EXERCISE REQUIREMENTS: A faithful copy is needed of the lines below from the one with "800x500 pixels." up to and including the one with "Task: Change the Per page 25 dropdown"; set it down with no pictures and no other lines.

ENTRIES SHOWN:
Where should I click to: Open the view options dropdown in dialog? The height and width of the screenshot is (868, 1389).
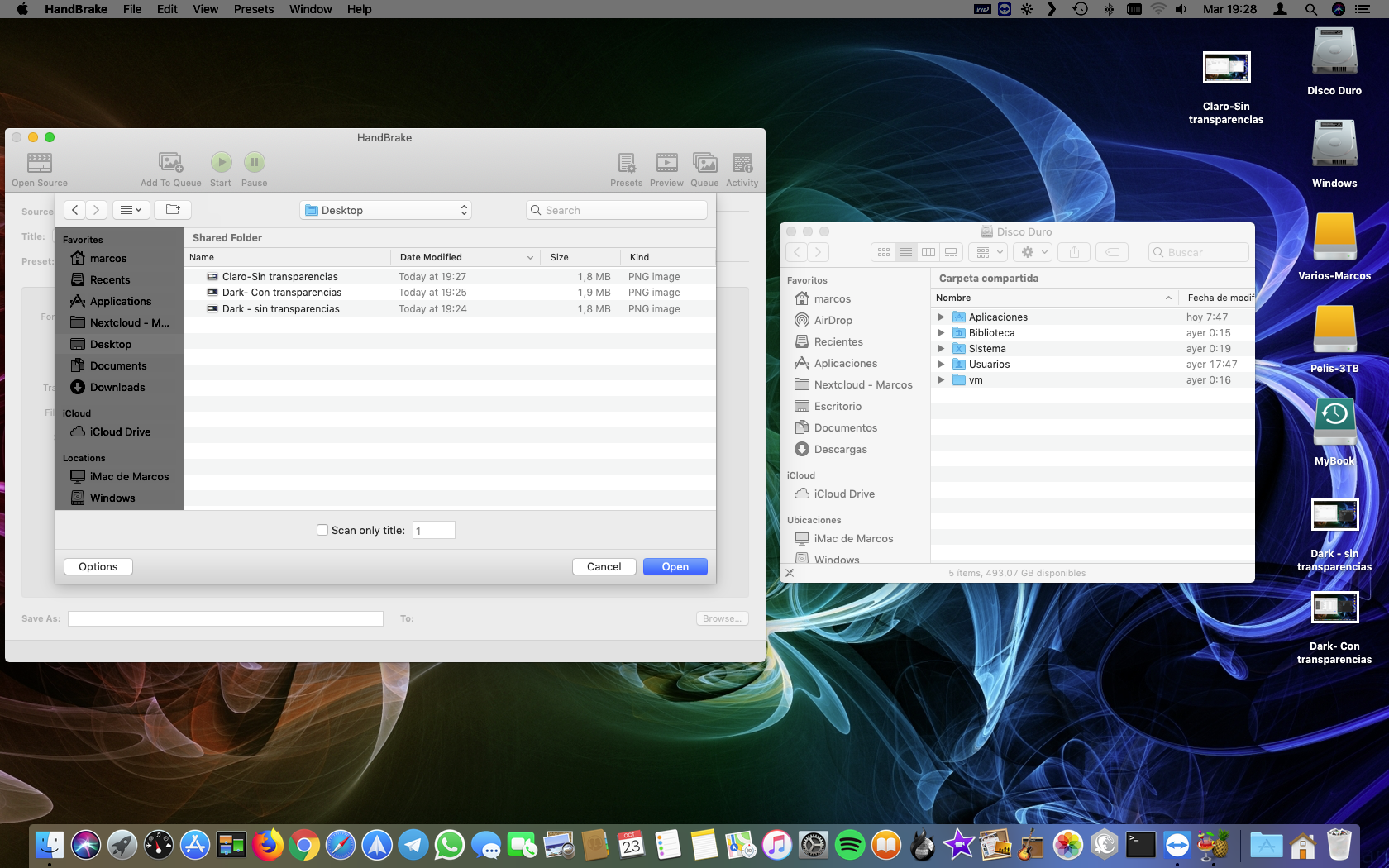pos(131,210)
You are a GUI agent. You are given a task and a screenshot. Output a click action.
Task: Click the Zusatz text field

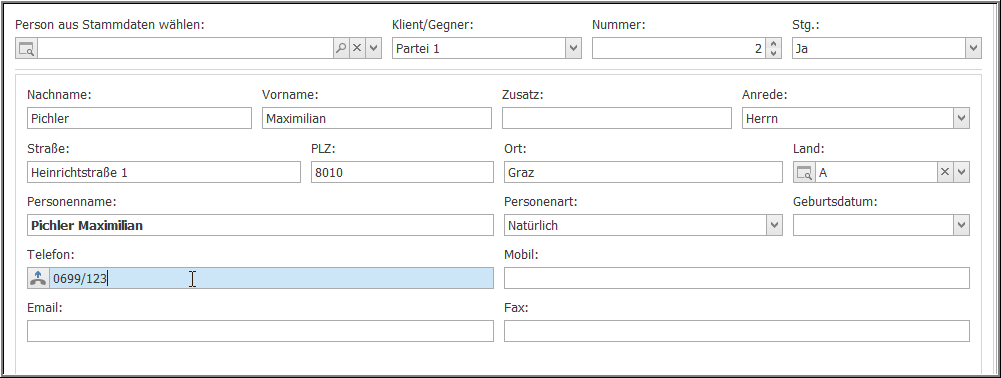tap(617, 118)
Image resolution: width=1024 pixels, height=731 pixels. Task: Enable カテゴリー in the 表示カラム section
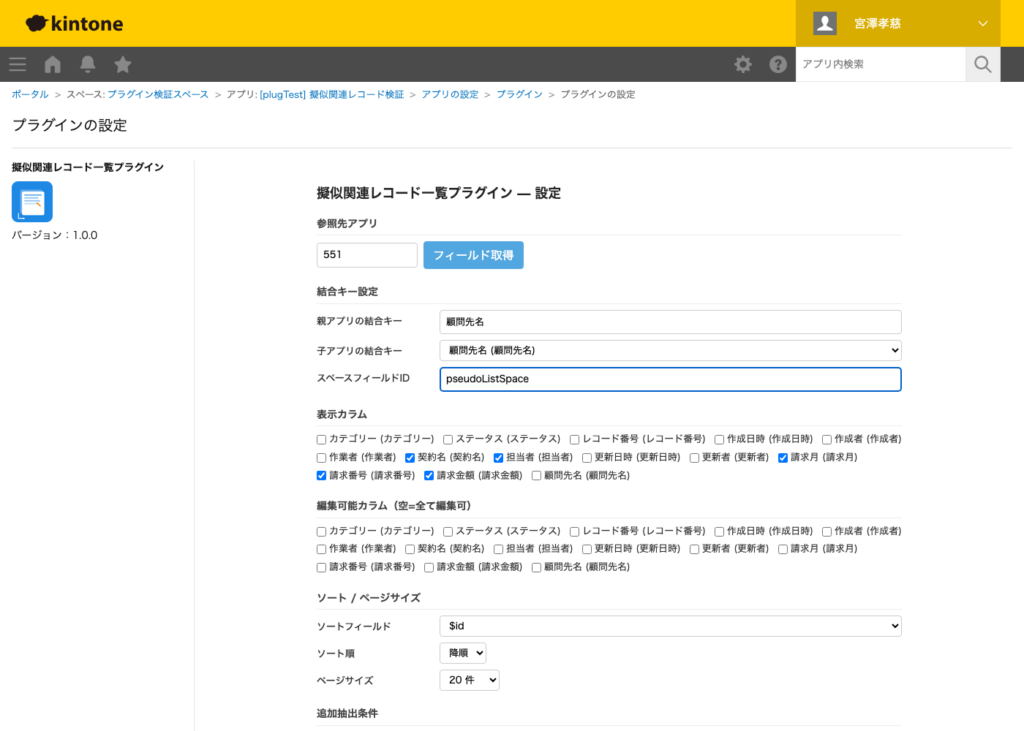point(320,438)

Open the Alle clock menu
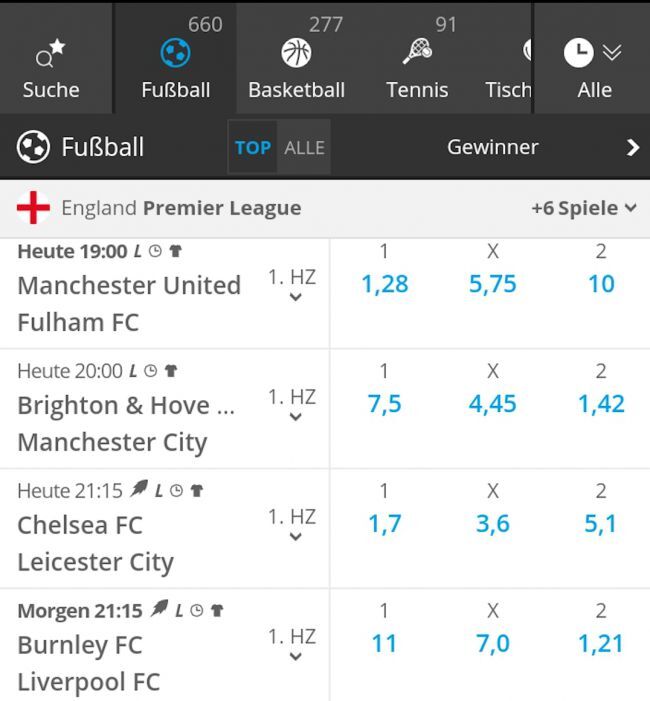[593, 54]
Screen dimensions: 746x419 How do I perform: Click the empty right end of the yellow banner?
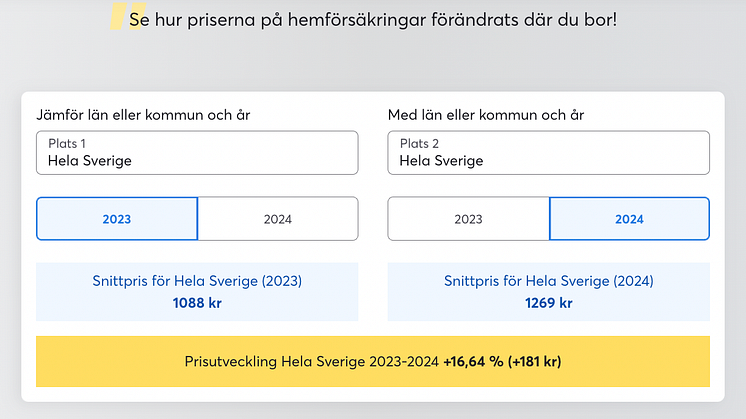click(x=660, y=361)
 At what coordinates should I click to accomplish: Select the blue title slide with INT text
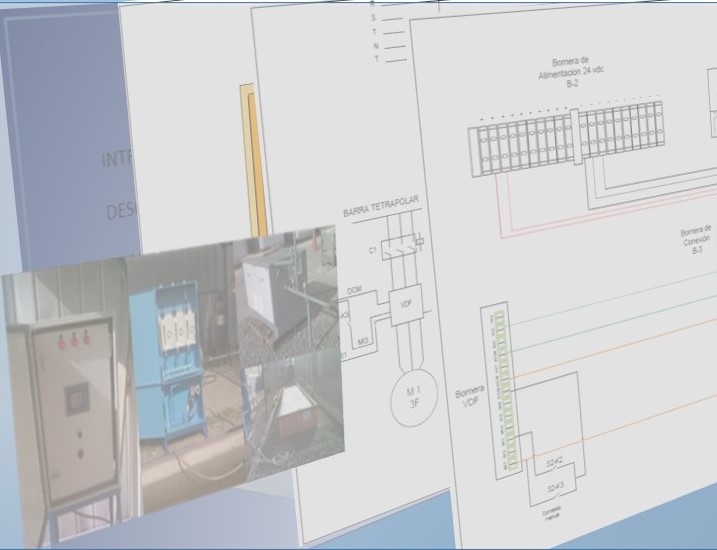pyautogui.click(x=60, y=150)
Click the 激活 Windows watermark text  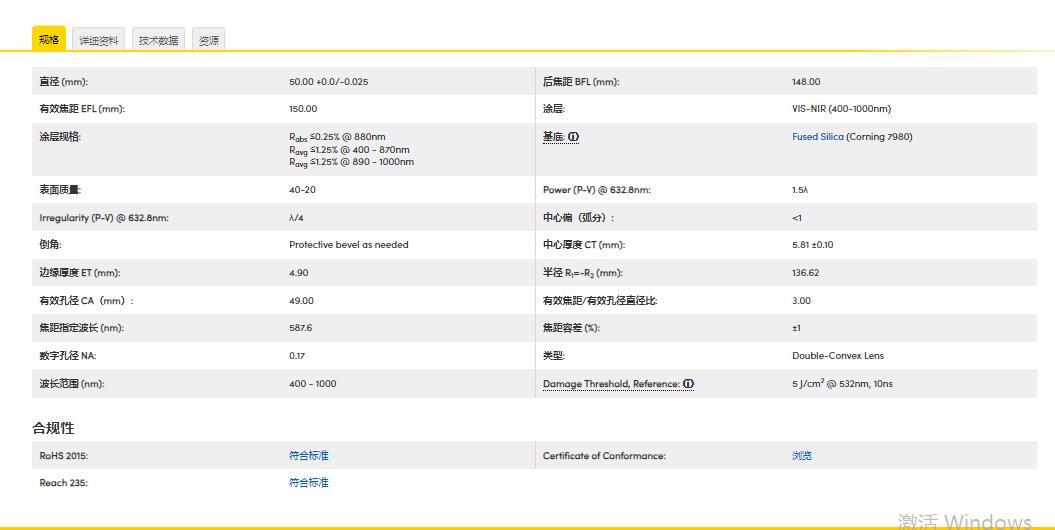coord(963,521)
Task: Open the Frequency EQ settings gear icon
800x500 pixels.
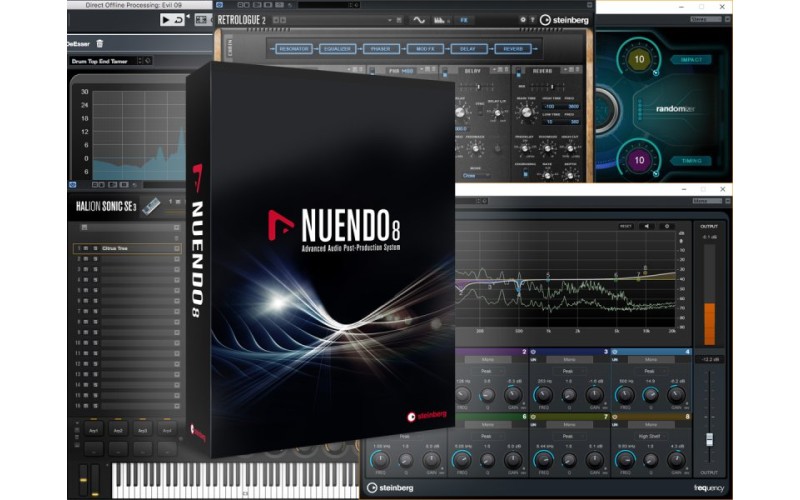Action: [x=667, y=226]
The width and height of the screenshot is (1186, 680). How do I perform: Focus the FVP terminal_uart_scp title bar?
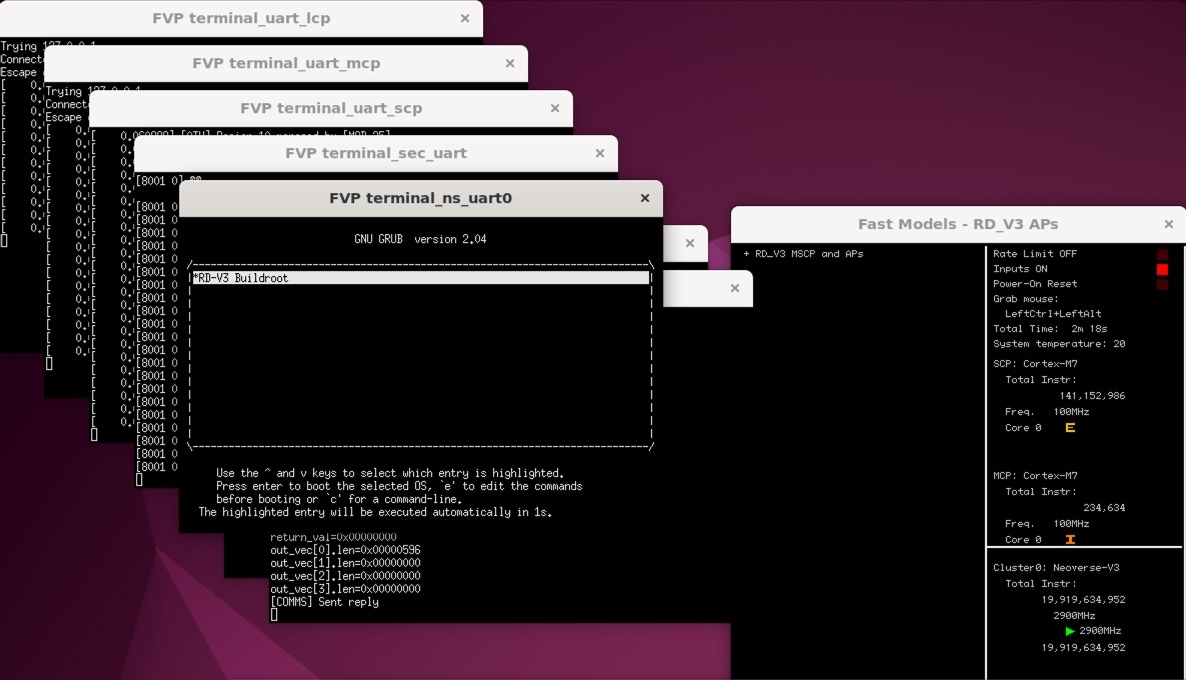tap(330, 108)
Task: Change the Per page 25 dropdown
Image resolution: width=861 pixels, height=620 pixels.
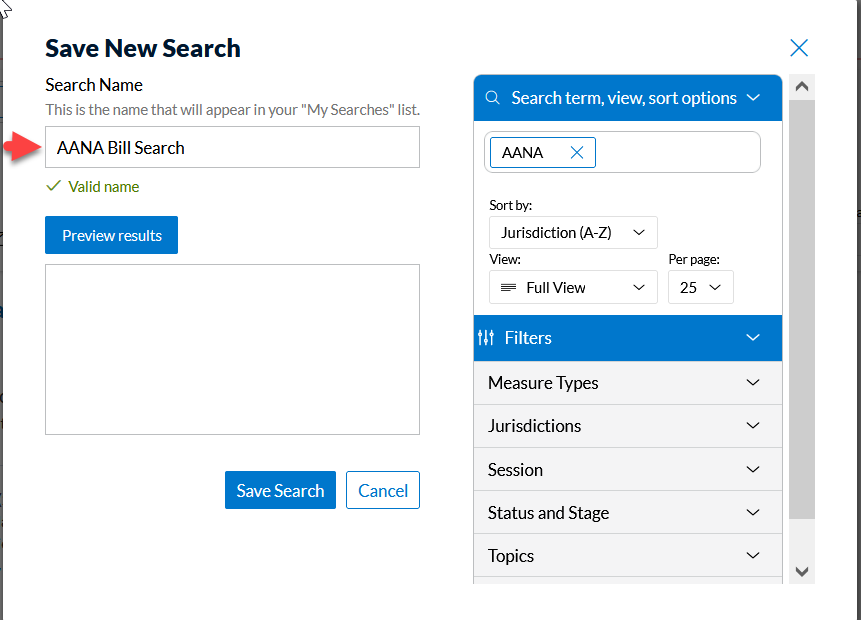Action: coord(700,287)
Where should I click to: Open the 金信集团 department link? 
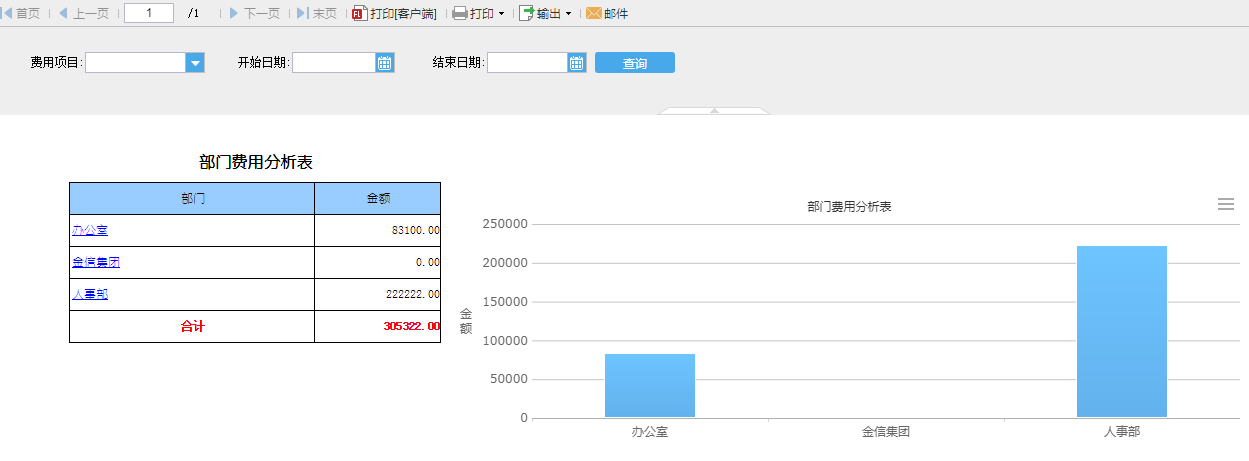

FINISHED EXERCISE:
800x500 pixels.
Action: [x=667, y=226]
The width and height of the screenshot is (1186, 680). How do I perform: Focus the FVP terminal_uart_scp title bar?
tap(330, 108)
Task: Change the Per page 25 dropdown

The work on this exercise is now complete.